CT central du 27 février 2016 : les raisons d’une absence


La CFTC a décidé de ne pas siéger au Comité Technique Central de ce jour, Lundi 27 février 2017, en assumant pleinement ses responsabilités. Vous êtes nombreux à savoir que la CFTC n’est pas coutumière de la chaise vide, certains nous le reprochent même parfois.

Il devient par conséquent évident que notre position d’aujourd’hui, de ne pas nous présenter à cette instance de concertation est forcément dictée par des raisons de bon sens.

En effet la CFTC ressent depuis quelques temps déjà l’installation d’un climat délétère à la Ville de Paris, au sein d’une majorité de services et directions. Climat délétère et de défiance envers les Organisations Syndicales qui vous représentent.

Tout un chacun peut également constater à la lecture des multiples tracts, newsletters, émis par la plupart des syndicats, que le dialogue social est au point mort. Et pourtant la Ville de Paris, à grand renfort de communication vous dit que tout va bien …

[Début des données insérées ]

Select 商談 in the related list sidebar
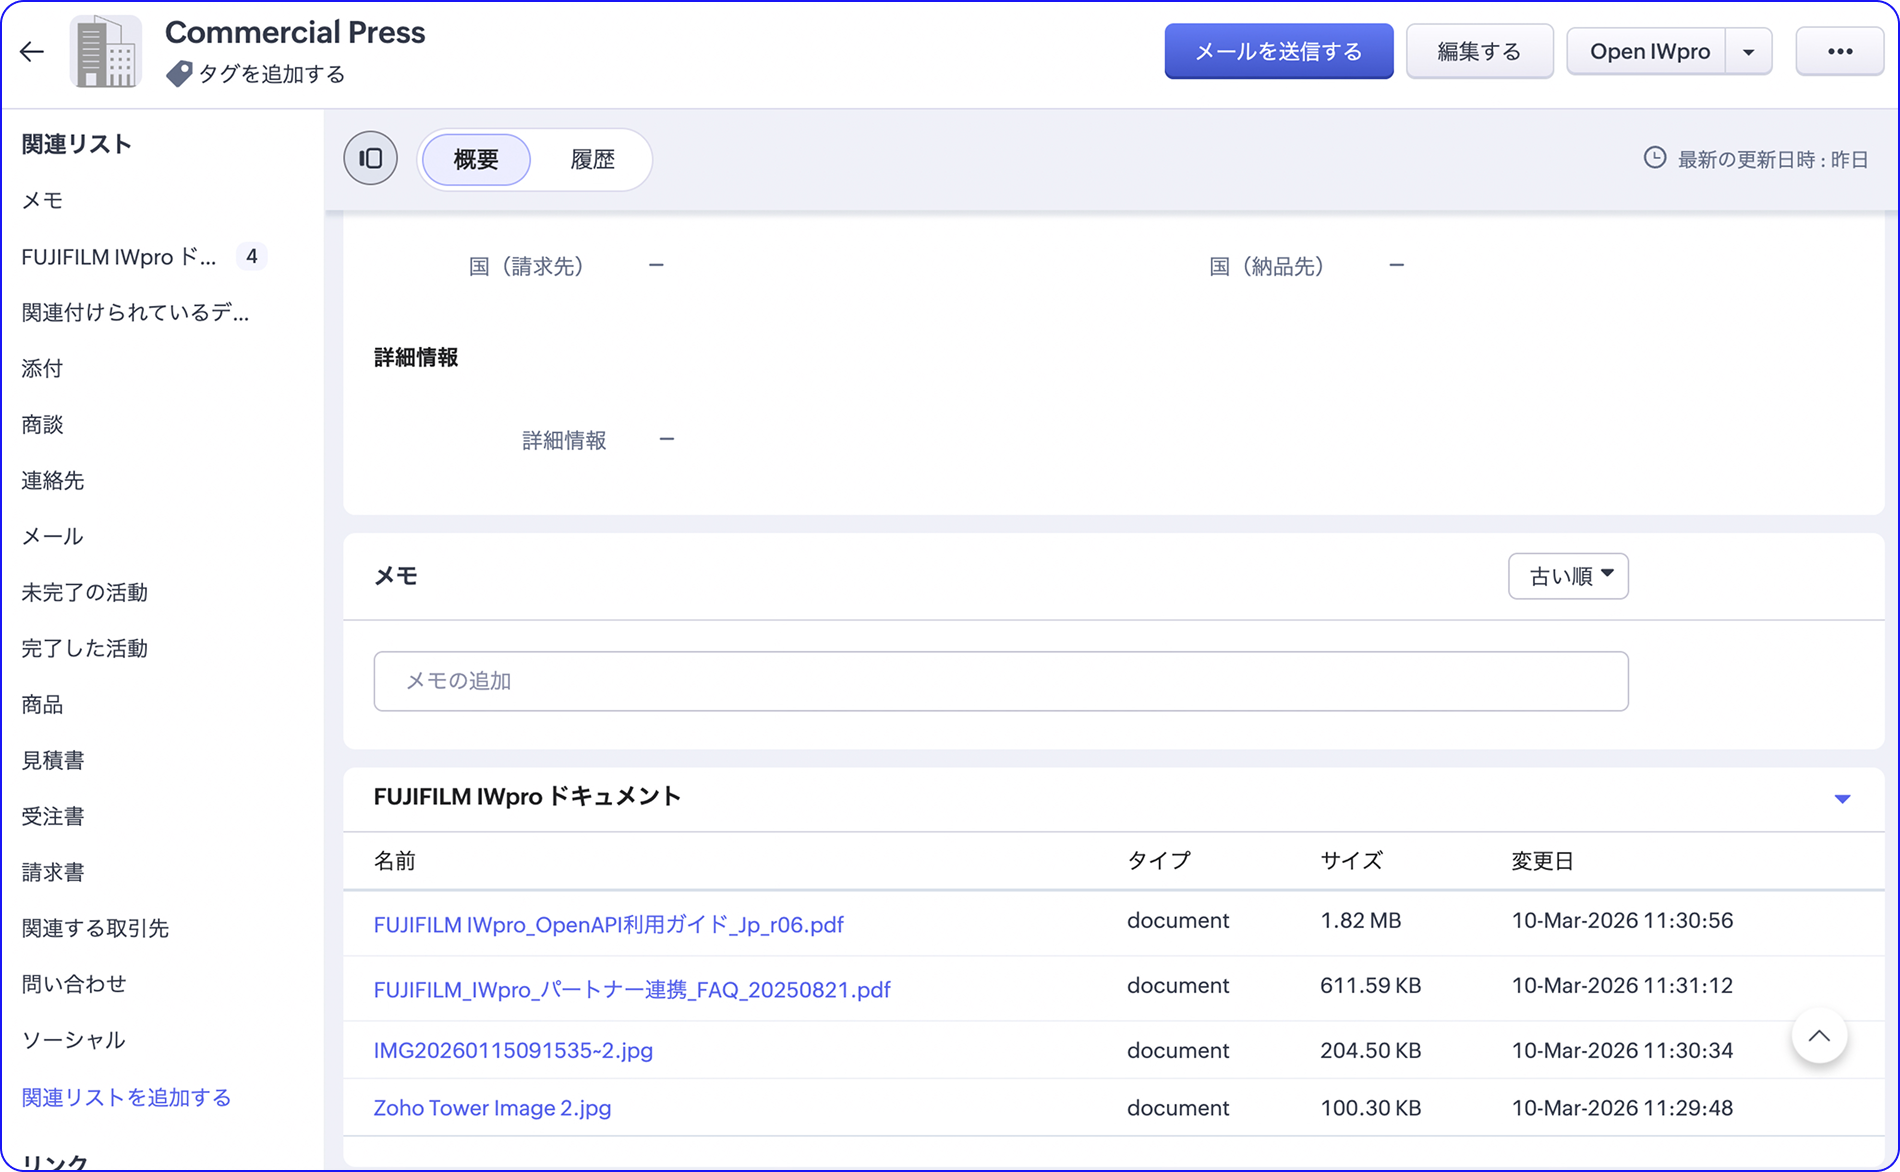Viewport: 1900px width, 1172px height. [x=43, y=425]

Et pourtant, la Ville a enclenché la marche arrière sur bon nombre d’acquis sociaux (Libre retour sur férié à la DPE… prorata des congés pour les départs en retraite… etc…). Qui plus est, elle aime diviser les agents en donnant des primes à certains et pas à d’autres, et d’une direction à l’autre les iniquités de traitement sont de mises.

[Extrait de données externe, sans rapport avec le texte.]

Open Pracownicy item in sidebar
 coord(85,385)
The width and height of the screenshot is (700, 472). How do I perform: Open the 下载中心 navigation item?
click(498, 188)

A l’instar de nos collègues amis camarades syndicalistes, la CFTC alerte régulièrement la Ville de Paris sur les dysfonctionnements dans les services, sur la dégradation du bien-être au travail, etc…

Les différentes innovations technologiques, le plan climat, etc… ont entrainé la Ville dans des modifications d’utilisation des services, dans la prise de décisions qui peuvent impacter les personnels, physiquement, psychologiquement et financièrement.

La CFTC, dans un souci d’accompagnement de ces nouvelles mesures, n’a pas manqué d’interpeller l’exécutif en soulevant des questions induites par ces changements et en lui soumettant des axes de réponses. Comme par exemple une prime spéciale pour les agents pour l’achat de véhicule propre, le remboursement de la Vignette Crit’air, une indemnité de conduite adaptée et réaliste, une meilleure accessibilité à se loger à Paris, des chèques déjeuners, etc…

L’administration, pour ne pas sembler faire la sourde oreille à nos doléances, nous signifie qu’elle étudie nos questions. La CFTC bien qu’elle n’ait à ce jour aucune réponse, accuse réception de ce « politiquement correct ». Mais elle n’omet pas de soulever, de décrypter ici un énorme problème de communication.

L’espoir de la CFTC ne réside pas uniquement dans la soi-disant volonté affichée de la Ville d’étudier nos questions, mais souhaiterait plutôt qu’elle s’y penche un peu plus, pour proposer « enfin » des solutions.

Nous aimons souvent rappeler que l’âme de la CFTC n’est pas par principe dans la contestation, mais dans le dialogue qui est souvent plutôt porteur de solutions. Il suffit pour cela de l’écouter et de l’entendre a minima.

Sans aucune réponse à ce jour à toutes nos demandes, nous ne pouvions nous faire complices d’une instance où le Politique demanderait de voter comme des marionnettes, pour des dossiers ficelés par la DRH impactant le bien-être des agents, sans réelle concertation avec les organisations syndicales.